=== Section Start ===
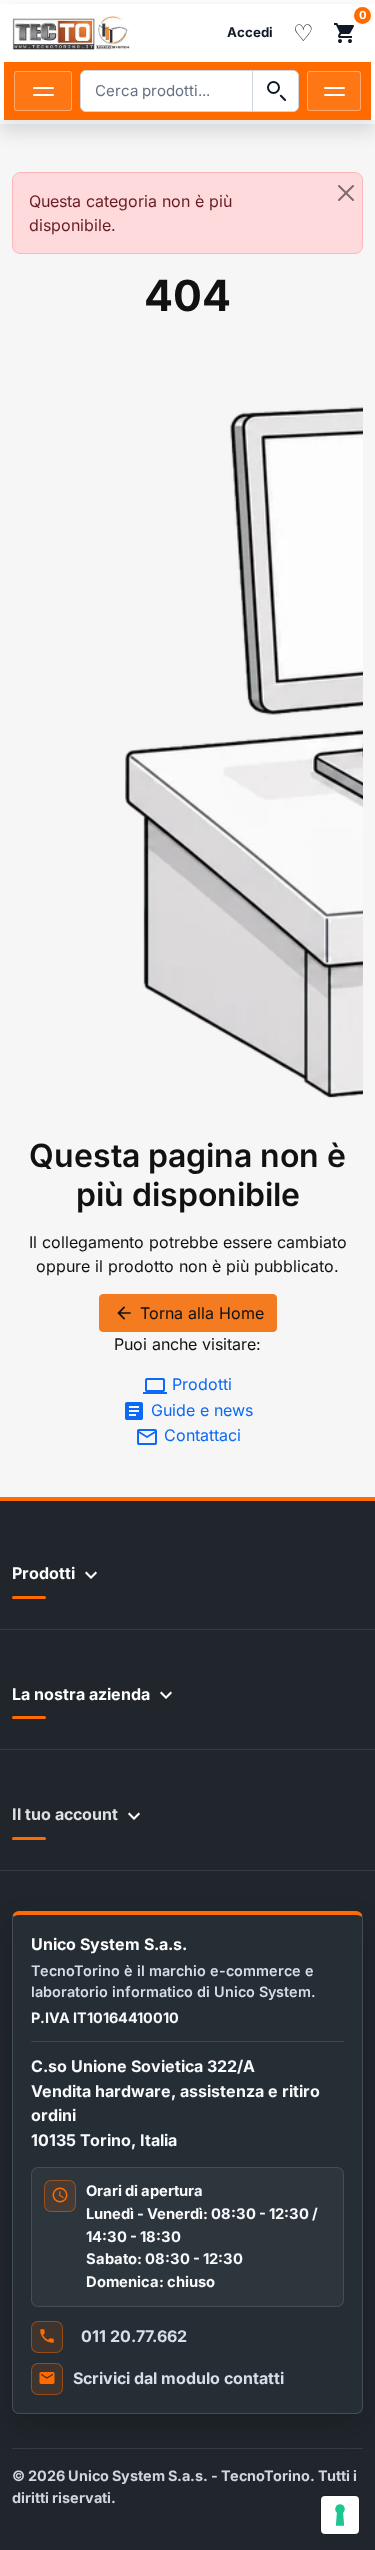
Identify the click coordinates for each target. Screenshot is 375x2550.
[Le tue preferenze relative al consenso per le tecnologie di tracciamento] (340, 2515)
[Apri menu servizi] (334, 91)
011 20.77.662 (134, 2336)
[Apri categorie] (43, 91)
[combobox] (166, 91)
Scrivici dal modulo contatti (178, 2378)
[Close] (346, 193)
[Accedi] (250, 33)
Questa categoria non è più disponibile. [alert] (130, 213)
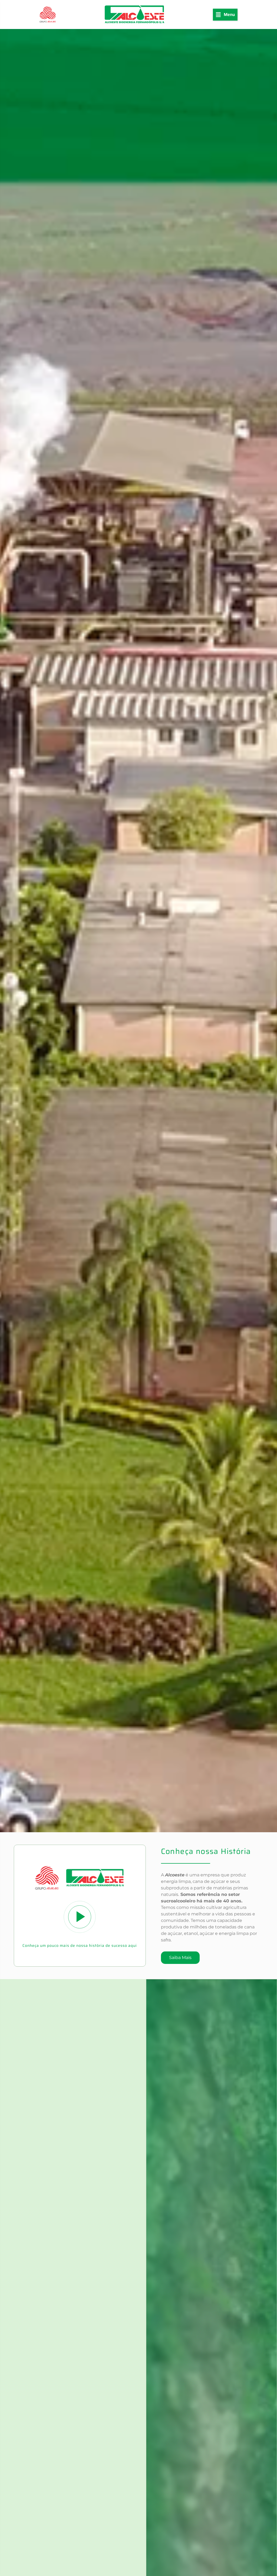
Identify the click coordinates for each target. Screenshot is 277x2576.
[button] (225, 15)
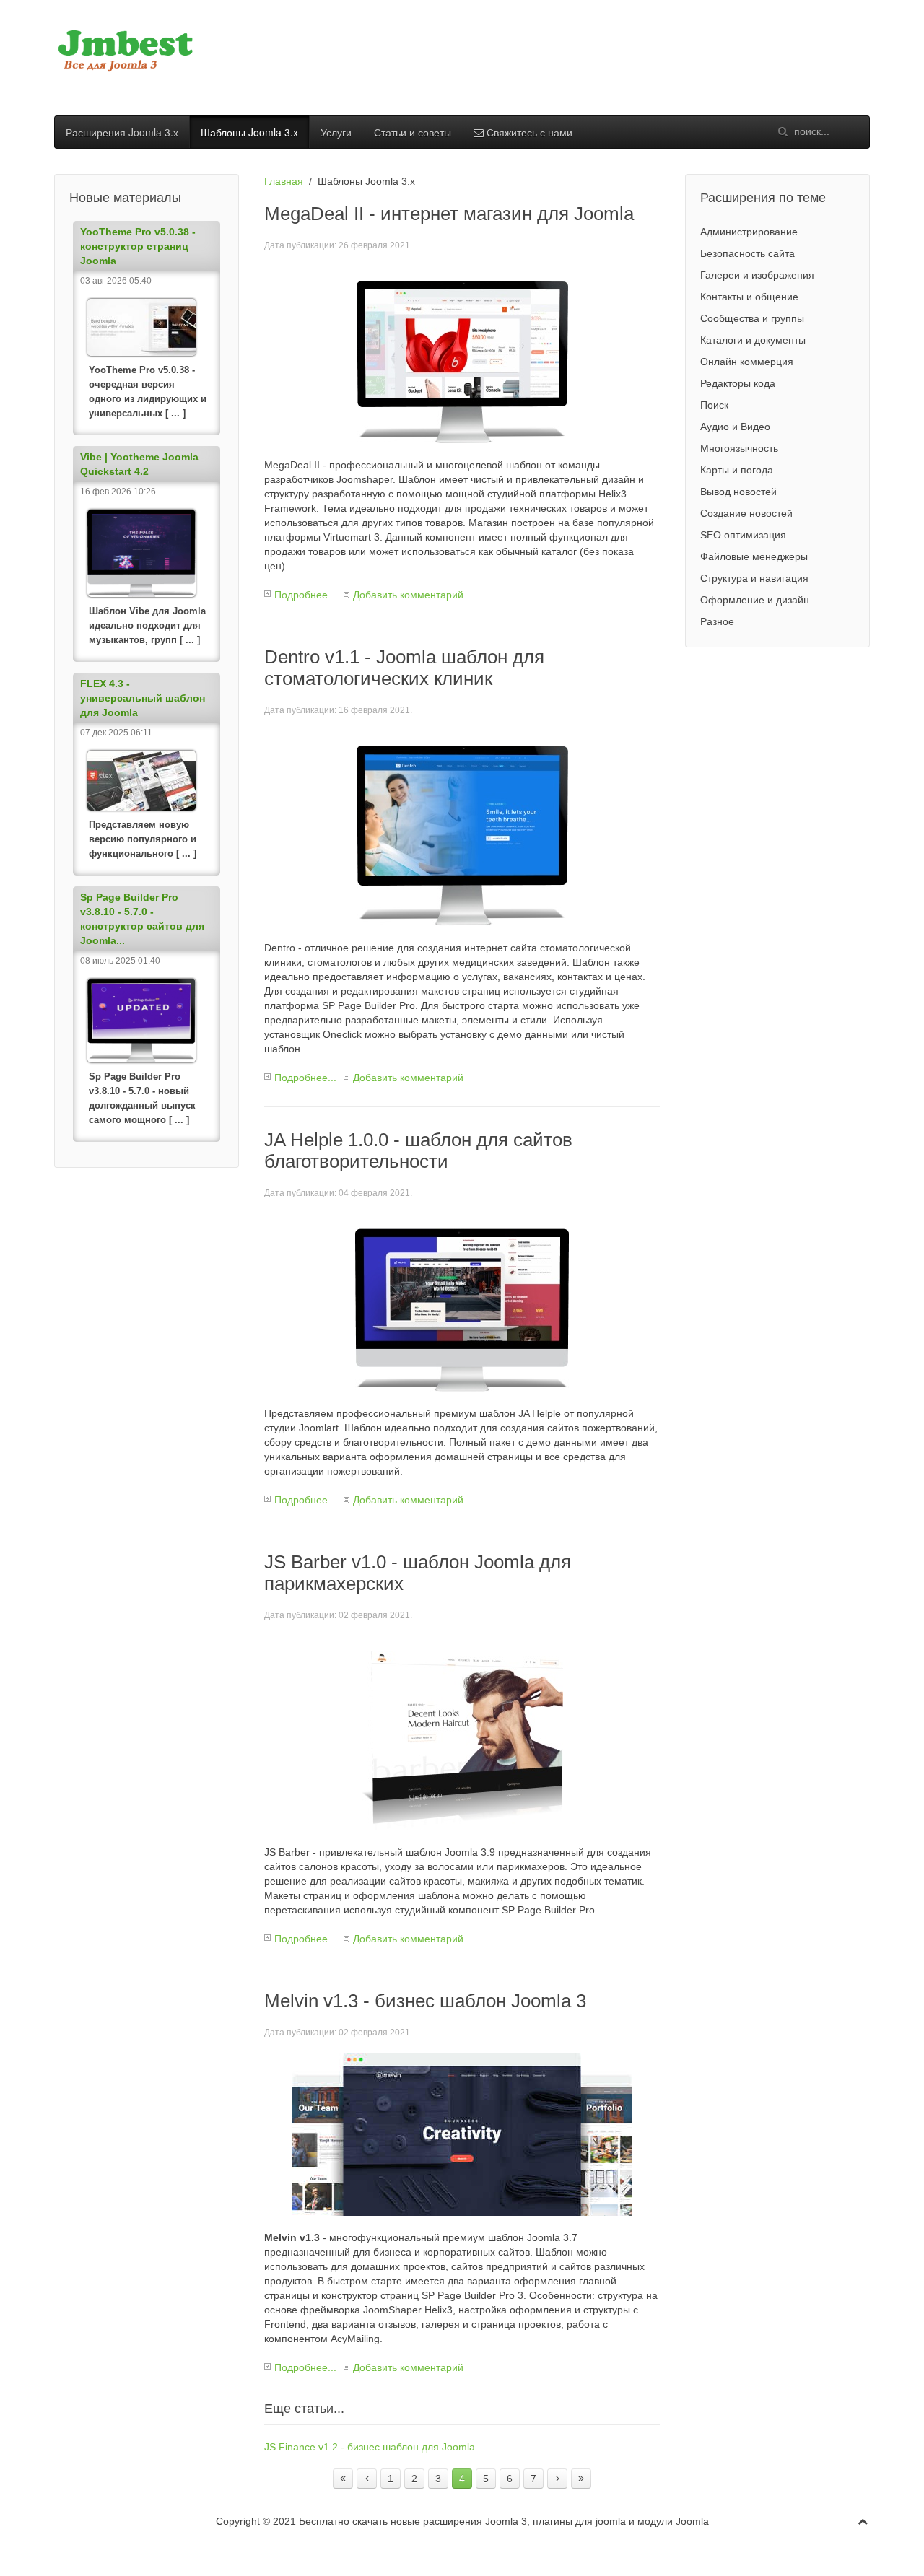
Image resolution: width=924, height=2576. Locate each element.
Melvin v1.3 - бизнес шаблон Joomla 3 (425, 2001)
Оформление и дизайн (754, 600)
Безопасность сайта (747, 253)
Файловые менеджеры (754, 556)
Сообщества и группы (752, 318)
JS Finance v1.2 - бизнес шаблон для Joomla (369, 2447)
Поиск (714, 405)
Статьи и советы (412, 132)
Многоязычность (739, 448)
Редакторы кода (737, 383)
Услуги (336, 132)
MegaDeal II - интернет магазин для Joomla (449, 213)
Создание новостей (746, 513)
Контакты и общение (749, 296)
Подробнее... (305, 595)
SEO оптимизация (743, 535)
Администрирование (749, 231)
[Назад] (367, 2478)
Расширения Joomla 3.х (122, 132)
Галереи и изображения (757, 275)
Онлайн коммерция (746, 361)
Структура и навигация (754, 578)
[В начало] (343, 2478)
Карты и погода (736, 470)
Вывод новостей (738, 491)
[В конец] (581, 2478)
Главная (283, 181)
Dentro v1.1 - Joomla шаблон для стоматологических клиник (404, 667)
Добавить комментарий (408, 595)
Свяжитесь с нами (528, 132)
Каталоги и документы (753, 340)
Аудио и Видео (735, 426)
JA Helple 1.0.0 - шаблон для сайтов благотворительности (418, 1150)
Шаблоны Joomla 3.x (249, 132)
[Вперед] (557, 2478)
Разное (717, 621)
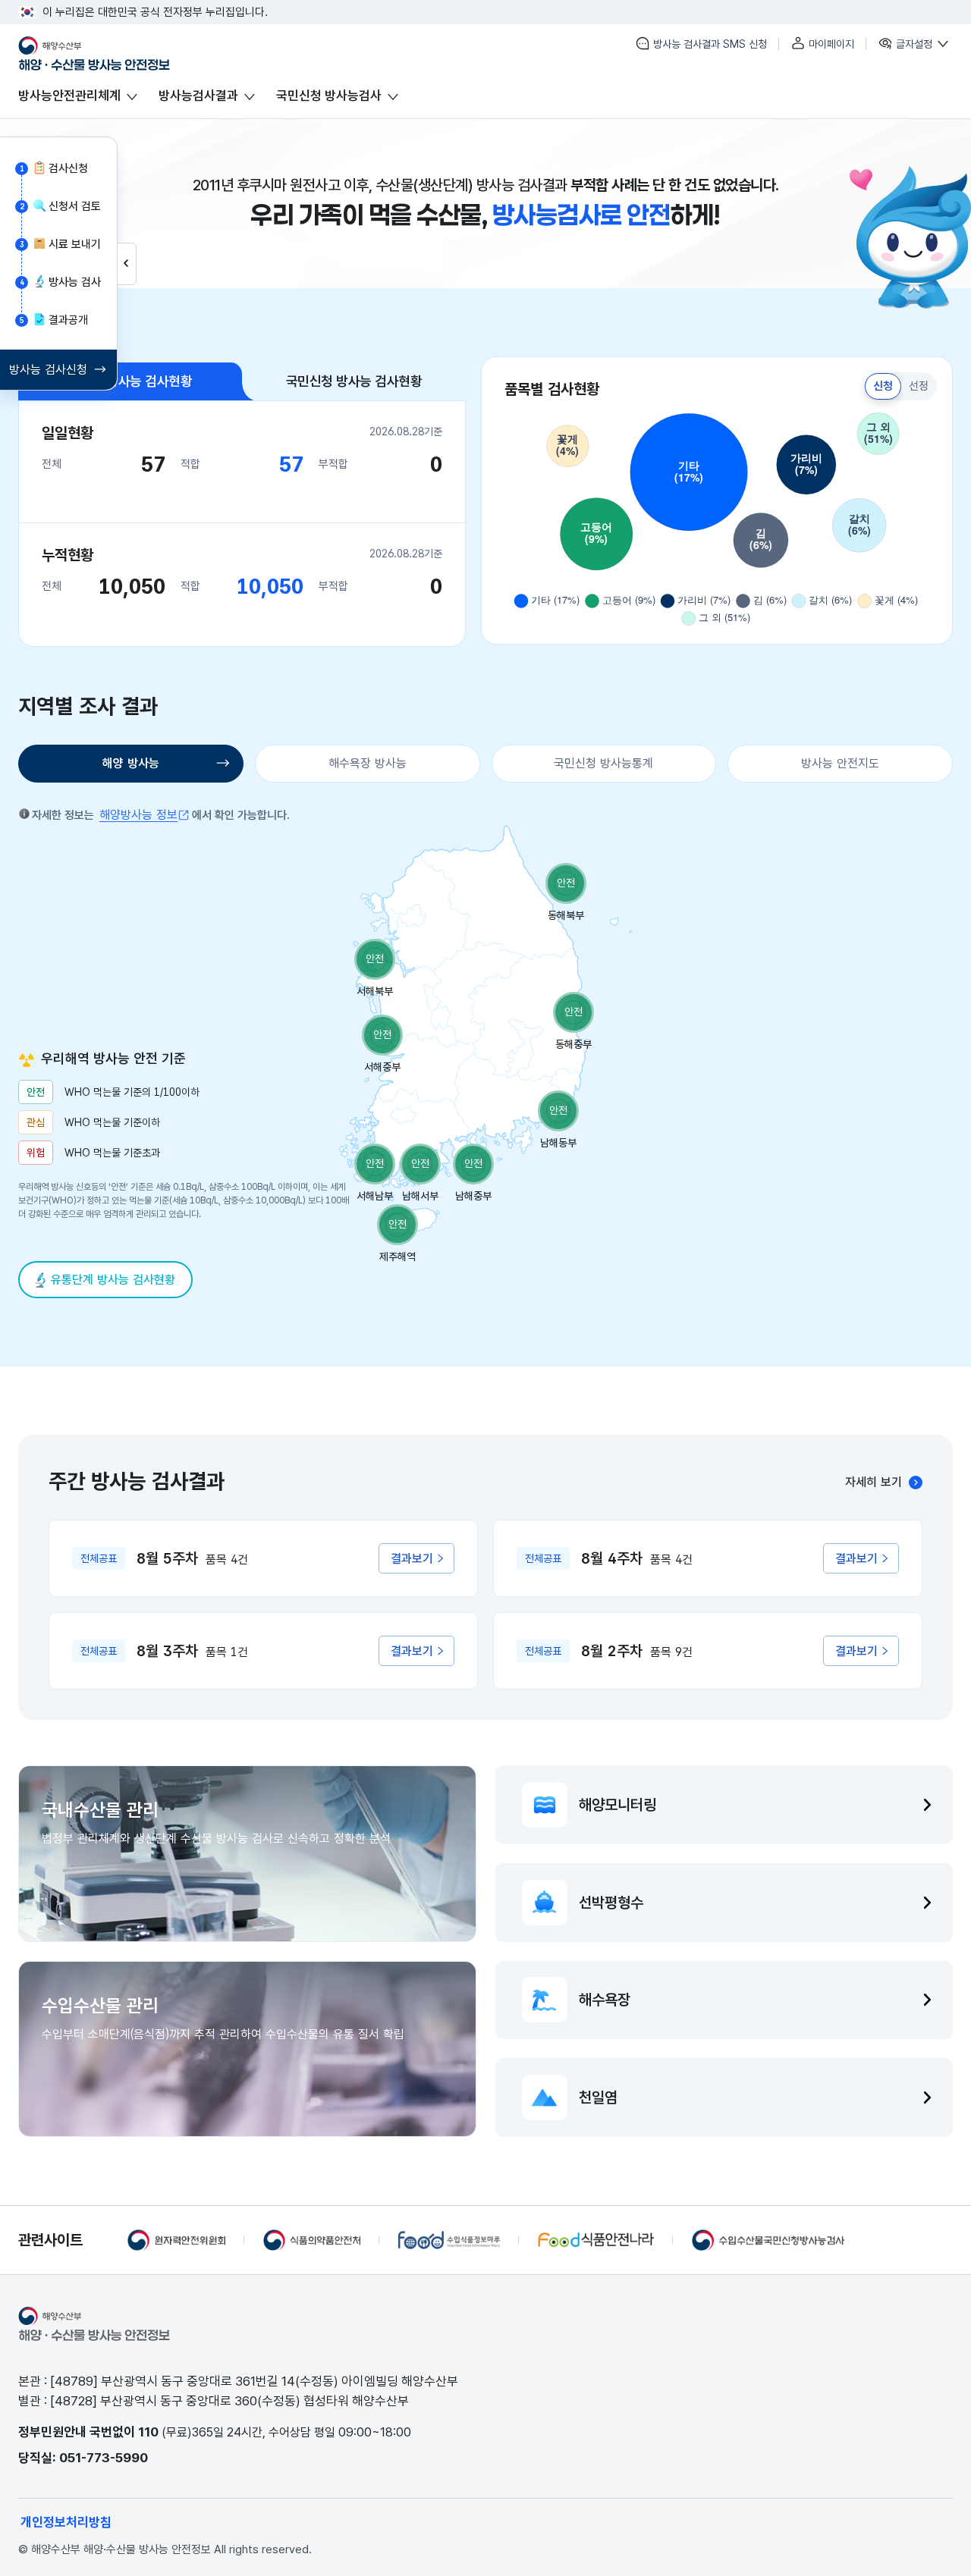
=== Section End ===
### Task description:
Restate the material above word for word; pictures do not belong in the copy.

### Solution to this task:
Identify the click coordinates for each target. Screenshot is 375x2550.
[Le tue preferenze relative al consenso per le tecnologie di tracciamento] (340, 2515)
[Apri menu servizi] (334, 91)
011 20.77.662 (134, 2336)
[Apri categorie] (43, 91)
[combobox] (166, 91)
Scrivici dal modulo contatti (178, 2378)
[Close] (346, 193)
[Accedi] (250, 33)
Questa categoria non è più disponibile. [alert] (130, 213)
Identify the click coordinates for each target. Screenshot is 277x2576.
[button] (225, 15)
Image resolution: width=924, height=2576. Locate each element.
Melvin v1.3 - бизнес шаблон Joomla 3 (425, 2001)
Оформление и дизайн (754, 600)
Безопасность сайта (747, 253)
Файловые менеджеры (754, 556)
Сообщества и группы (752, 318)
JS Finance v1.2 - бизнес шаблон для Joomla (369, 2447)
Поиск (714, 405)
Статьи и советы (412, 132)
Многоязычность (739, 448)
Редакторы кода (737, 383)
Услуги (336, 132)
MegaDeal II - интернет магазин для Joomla (449, 213)
Создание новостей (746, 513)
Контакты и общение (749, 296)
Подробнее... (305, 595)
SEO оптимизация (743, 535)
Администрирование (749, 231)
[Назад] (367, 2478)
Расширения Joomla 3.х (122, 132)
Галереи и изображения (757, 275)
Онлайн коммерция (746, 361)
Структура и навигация (754, 578)
[В начало] (343, 2478)
Карты и погода (736, 470)
Вывод новостей (738, 491)
[В конец] (581, 2478)
Главная (283, 181)
Dentro v1.1 - Joomla шаблон для стоматологических клиник (404, 667)
Добавить комментарий (408, 595)
Свяжитесь с нами (528, 132)
Каталоги и документы (753, 340)
Аудио и Видео (735, 426)
JA Helple 1.0.0 - шаблон для сайтов благотворительности (418, 1150)
Шаблоны Joomla 3.x (249, 132)
[Вперед] (557, 2478)
Разное (717, 621)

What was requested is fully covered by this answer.